Your objective. Using the entries below, write out the line with "Task: Open Grok icon on Bishop's first reply", the line with "Task: Click the", and every line in between, exactly as each is written.

[Source records]
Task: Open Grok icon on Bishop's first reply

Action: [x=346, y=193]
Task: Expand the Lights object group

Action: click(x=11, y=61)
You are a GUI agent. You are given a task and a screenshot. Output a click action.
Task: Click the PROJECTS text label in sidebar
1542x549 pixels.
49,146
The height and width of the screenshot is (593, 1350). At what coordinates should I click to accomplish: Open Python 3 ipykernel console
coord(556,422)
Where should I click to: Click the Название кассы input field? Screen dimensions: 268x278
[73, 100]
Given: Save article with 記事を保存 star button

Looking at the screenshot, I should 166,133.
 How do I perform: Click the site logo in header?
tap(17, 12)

* * *

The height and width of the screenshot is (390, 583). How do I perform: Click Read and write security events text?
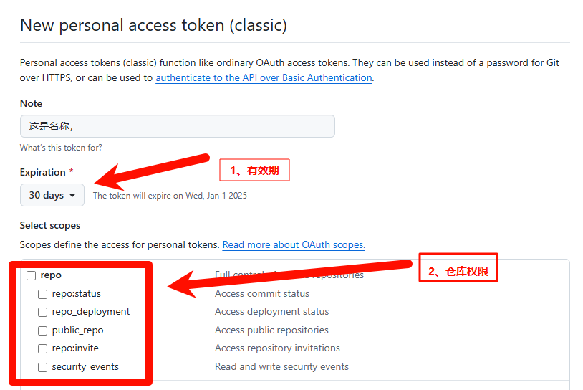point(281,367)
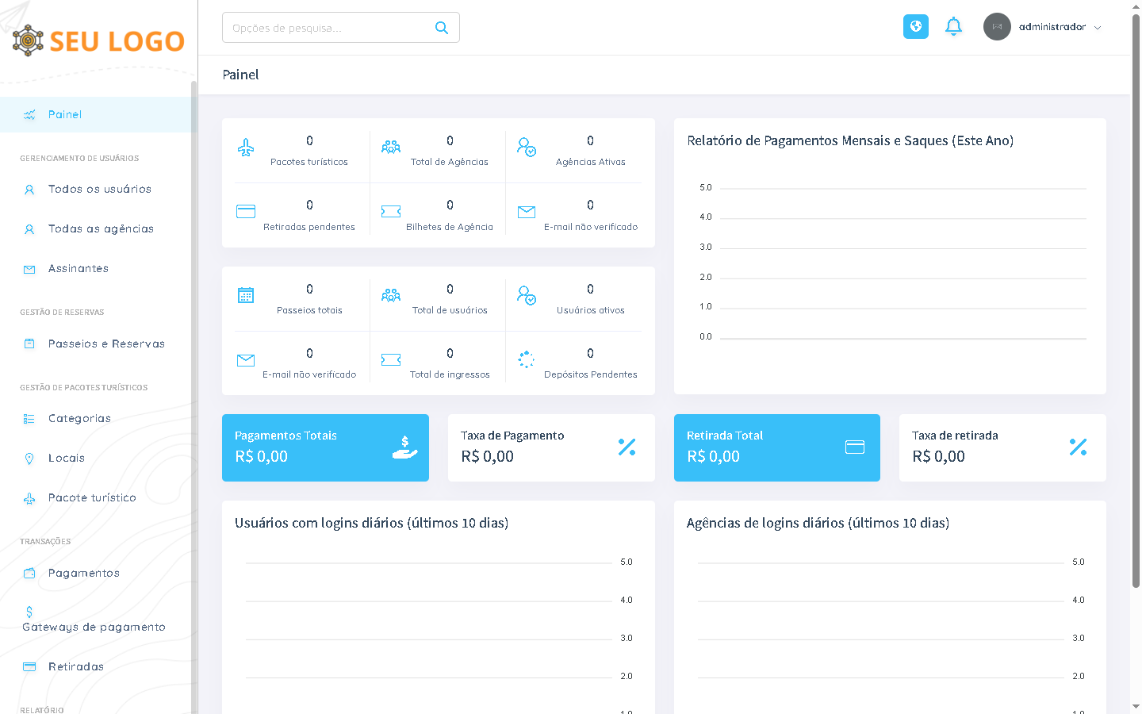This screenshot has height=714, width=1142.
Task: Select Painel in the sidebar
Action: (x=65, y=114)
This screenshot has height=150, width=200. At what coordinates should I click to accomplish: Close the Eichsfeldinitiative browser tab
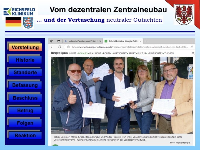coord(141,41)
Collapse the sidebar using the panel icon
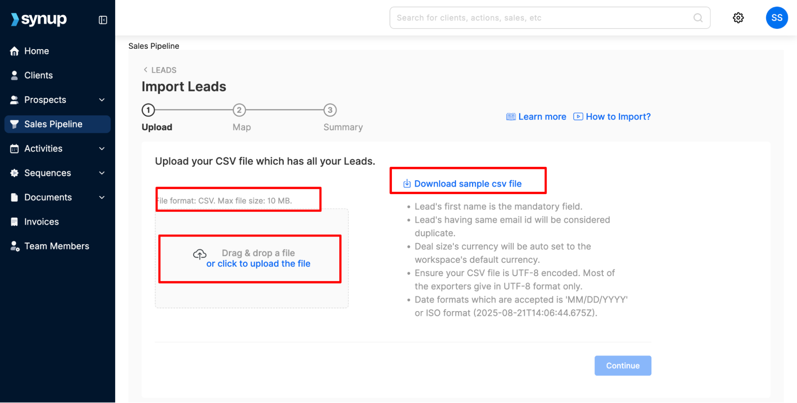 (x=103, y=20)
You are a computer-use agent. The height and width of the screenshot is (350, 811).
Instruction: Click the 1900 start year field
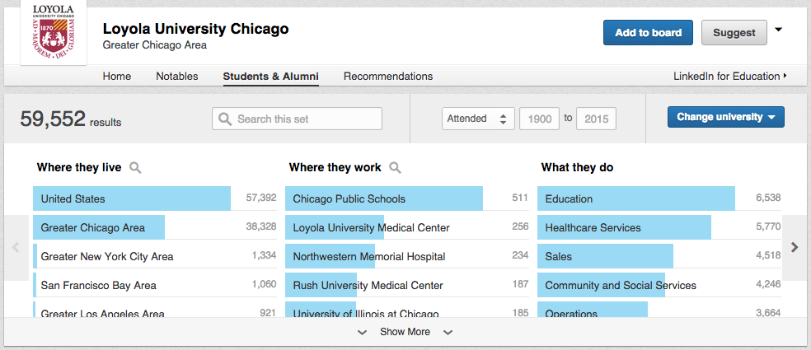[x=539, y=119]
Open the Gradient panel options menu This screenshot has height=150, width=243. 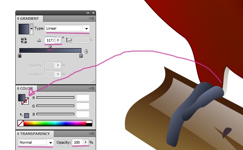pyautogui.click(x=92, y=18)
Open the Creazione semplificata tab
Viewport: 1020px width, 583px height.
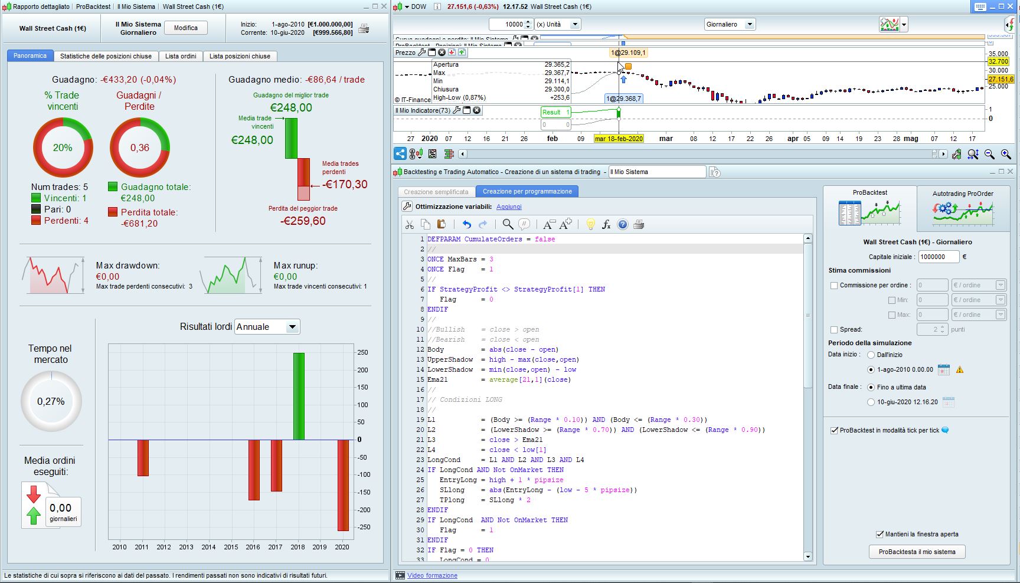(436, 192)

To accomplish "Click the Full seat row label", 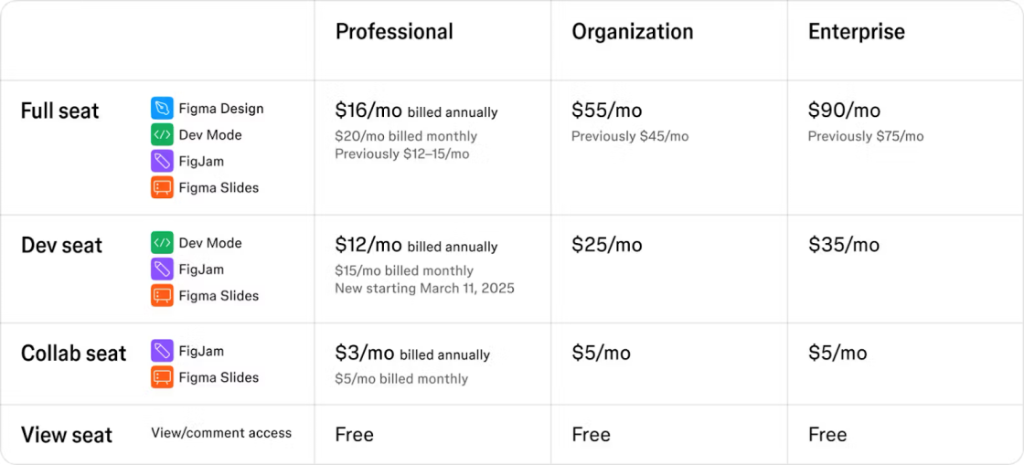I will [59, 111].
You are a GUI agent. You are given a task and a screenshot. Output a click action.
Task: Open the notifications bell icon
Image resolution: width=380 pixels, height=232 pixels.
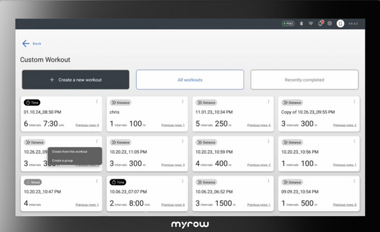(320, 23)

Written solution.
Task: Open Grok icon on Bishop's first reply

Action: [x=346, y=193]
Task: Expand the Lights object group

Action: click(x=11, y=61)
You are a GUI agent. You are given a task and a screenshot. Output a click action.
Task: Click the PROJECTS text label in sidebar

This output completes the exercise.